Wilson and his troops are somewhere in the southern portion of the
Helmud province of Afghanistan. His dad says he has had two brief
conversations with his son over the past two months via satellite phone,
their only means of communication. There are no roads, no power, no
running water, no sanitation, but plenty of Taliban. The temperature is
approaching 120 F this time of year and the Marines are wearing 80
pounds of body armor. The supplies you are providing must be air-dropped
to them. It is likely that the unit won’t be coming out of that hellhole
until September. Frank Wilson says you should be hearing from his son at
some point in the future, but be patient. They have their hands full at
the moment.
Meanwhile
back in the good ol’ USA, Democrat Barack Obama and Republican John
McCain are ready to square off to see who will become this nation’s 44th
president. We could not have two more different choices.
Barack
Obama not only could not have run for president of the United States
when I was a kid, he couldn’t have drunk from the same water fountains I
did, attended the same schools I did or sat beside me on the bus. His
nomination says we are getting beyond race in the country. Of course, if
Obama doesn’t win, Jesse Jackson and Al Sharpton and their ilk will
scream racism, and the liberal media will be willing accomplices.

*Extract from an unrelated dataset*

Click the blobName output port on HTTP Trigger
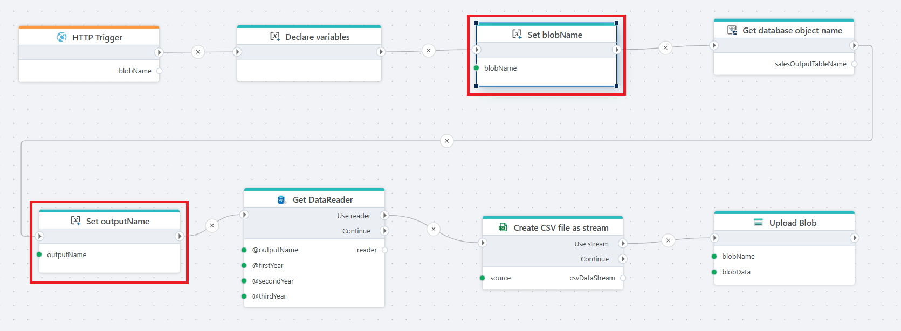Screen dimensions: 901x331 tap(159, 71)
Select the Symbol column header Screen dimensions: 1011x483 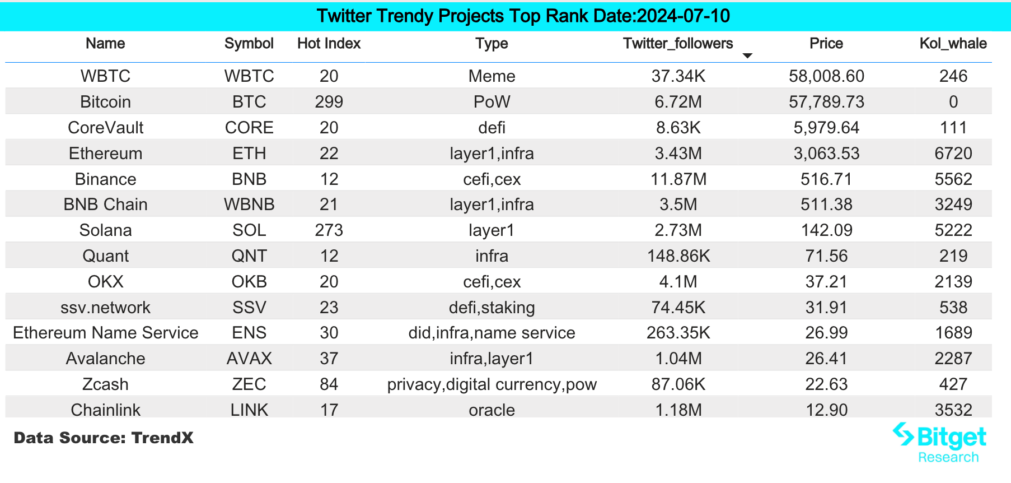click(x=249, y=44)
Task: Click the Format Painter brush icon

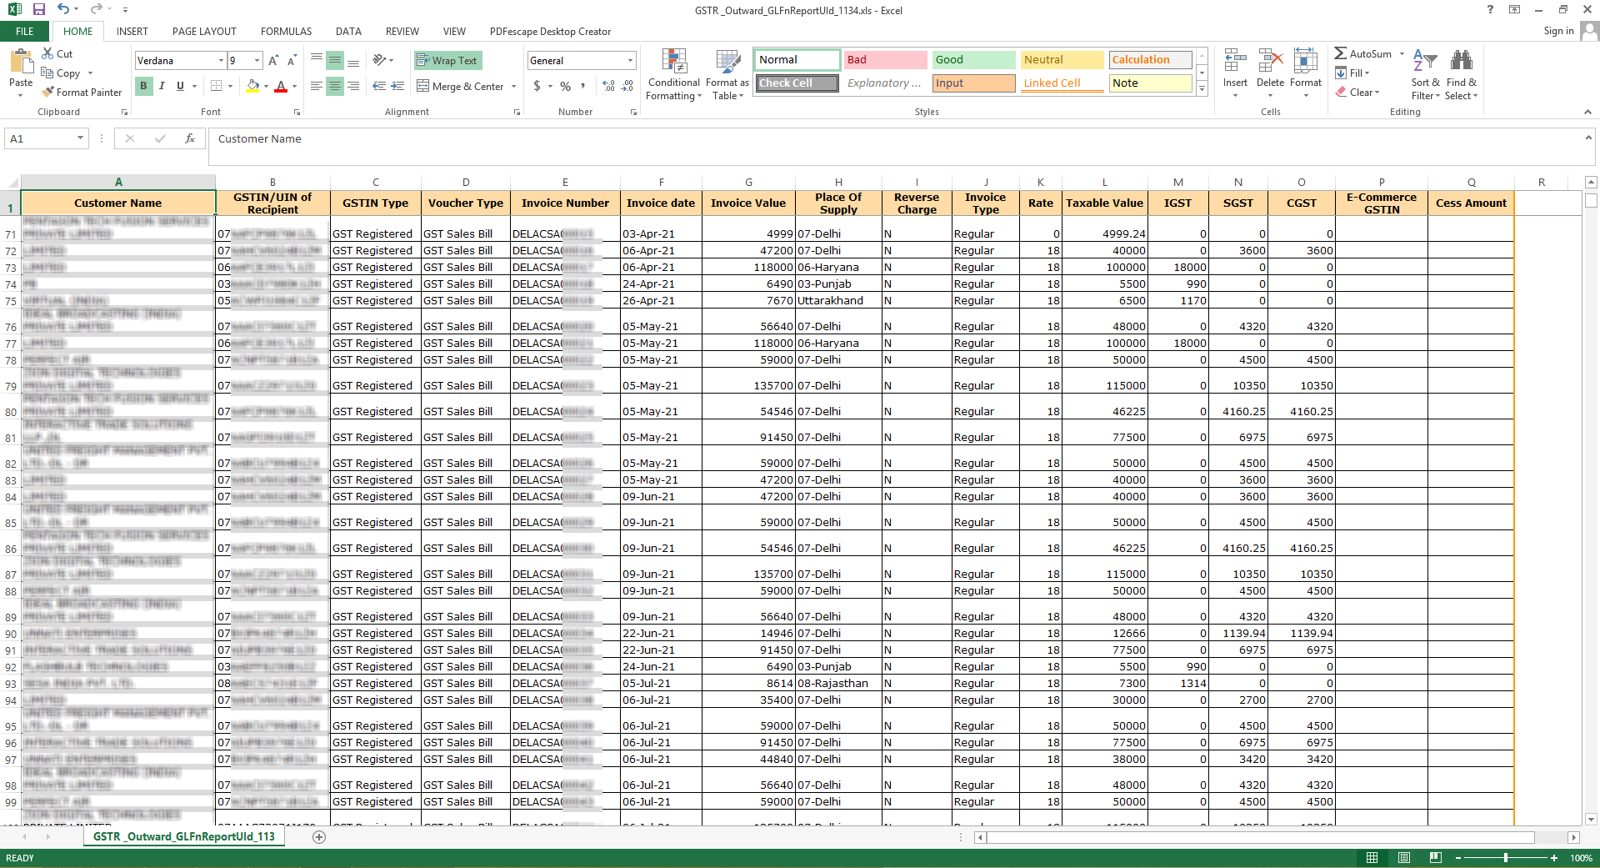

However, most whites I have talked to who say they won’t vote for Sen.
Obama are more concerned with his politics than with his skin color.
These same people didn’t vote for John Kerry four years ago for the same
reason. Kerry, if I remember correctly, was a white guy.
Speaking
of John Kerry, he tried to sell himself as more of a war hero than he
was and got exposed for the political opportunist he is. John McCain
doesn’t have that problem. He spent five-and-a-half years in a
Vietnamese prison and was brutally tortured for much of that time. When
his father was named commander of U.S. forces in the Vietnam area,
McCain was offered early release in an obvious propaganda ploy, but he
turned it down. He would go only if every prisoner taken in before him
was released as well. The offer, of course, was refused, and McCain
continued to suffer abuse from his captors until his ultimate release.
He is one tough cookie.
As stated
previously, I have dealt with Sen. McCain in the past and found him
unpleasant and intemperate, but I admire his determination. His
candidacy was all but written off a year ago by most people, but McCain
persevered and won the Republican nomination in a romp. Whether you like
him or not, don’t bet against him.
So the
major candidates have been chosen. The rest is up to us. We will get to
elect our nation’s leader this November. Voting in free elections is a
privilege not available to a lot of people in the world. Yet many of us
won’t make the effort, insulting the memory of those Americans who paid
the ultimate price for us to live in a free society.
Which
brings me again to Lt. Frank Wilson. He and his men are enduring
tremendous hardships in Afghanistan, doing what they must do so that you
and I back home can do what we should do. I would hate for him to return
only to discover that we are too damned apathetic, lazy or stupid to
care about who becomes president of the United States and our commander
in chief. He and his troops not only need our supplies and our prayers,
but they also need to believe we were worth the effort.